- _Supplied passage_:
+-------+
# scanner/laser printer mirror



## Salburr (Apr 10, 2017)

Hi all, I have disassembled 3 various printers/scanners and in them I have accumulated 6 or 7 of the rectangular glass pieces that are plated as mirrors.
1) are there any PM in that plating? It looks to be a brown tint (hard to tell). (don't have chemicals yet (Finally found some Nitric for less than $100/litre yesterday...)
2) my thought was regardless of PM content, I think they would make a good glass stirring rod? yes? No?

I can post pics if needed but trying to save bandwidth on forum and being a noob, many have probably already dealt with this stuff. Doesn't come up in laser mirror or scanner mirror searches....


----------



## butcher (Apr 13, 2017)

I have some gold mirrors for lasers, they are worth more to me than the micro bit of gold I could recover from them.
I also have gold welding helmet lenses, again more useful than the micro spec of gold used to make them.
mirrors can be made from several metals, I do not know what metals your mirrors are coated with, but if I did not care if I messed up the mirror I could test it much like we would check for gold or silver on other materials, here we just dissolve the coating and test it.
http://www.madehow.com/Volume-1/Mirror.html


----------



## Salburr (Apr 16, 2017)

Thanks for responding butcher, it really sucks to be in Western Canada, I am still scrapping to amass enough items to bother learning to process but Nitric is escaping me for anything less than $100/litre .... I guess I should buy one of those $12 eBay kits to at least test for silver and gold. I was asking about the mirrors as I have 6 or 7 now but one is a different brownish colour. Thought maybe some where more exotic, pd or pt or??


----------



## Salburr (Apr 16, 2017)

While I'm in a scanner thread, are these items of any value? Again out of the same laser scanners/printers.. Thanks guys...


----------



## Findm-Keepm (Apr 16, 2017)

Those are thermal cut-outs/thermostats/thermal switches. Klixon is one brand name, but out of a laser printer, it could be from any of the many Asian companies making them.

http://www.sensata.com/support/klixon-thermostat.htm

They ride upon the drum to keep it's surface from melting should the fuser bar stay on too long. If they open, it stops the printer.

No pms - just a bimetallic disc in an aluminum shell with brass or bronze contacts - the disc heats up, deforms, and either opens or closes a circuit.


----------



## Salburr (Apr 17, 2017)

Thanks findm... hopefully someone else will need the info one day too.


----------
+-------+
In the forum thread on scanner and laser printer mirrors, take the part starting with "## butcher (Apr" and going on through "and test it.", and write it again, substituting "copper" for every "gold".

- _Data provided_:
+-------+
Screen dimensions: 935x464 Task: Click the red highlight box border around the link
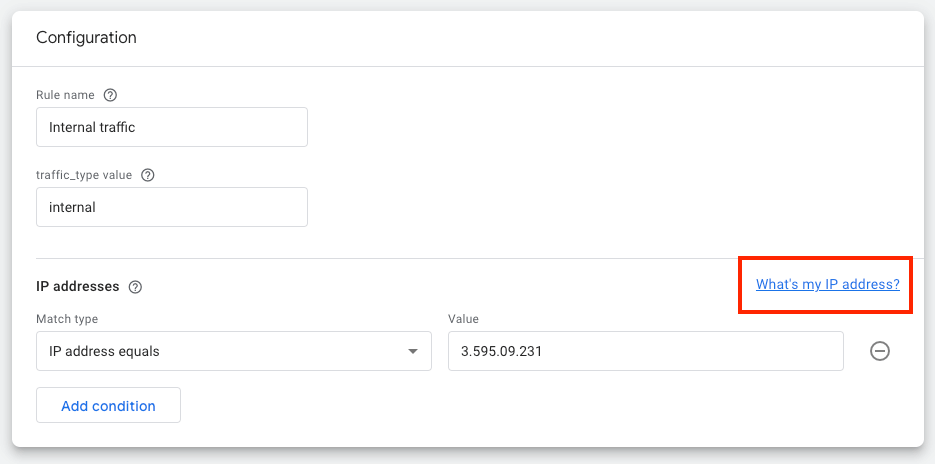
+-------+
- _Result of the exercise_:
## butcher (Apr 13, 2017)

I have some copper mirrors for lasers, they are worth more to me than the micro bit of copper I could recover from them.
I also have copper welding helmet lenses, again more useful than the micro spec of copper used to make them.
mirrors can be made from several metals, I do not know what metals your mirrors are coated with, but if I did not care if I messed up the mirror I could test it much like we would check for copper or silver on other materials, here we just dissolve the coating and test it.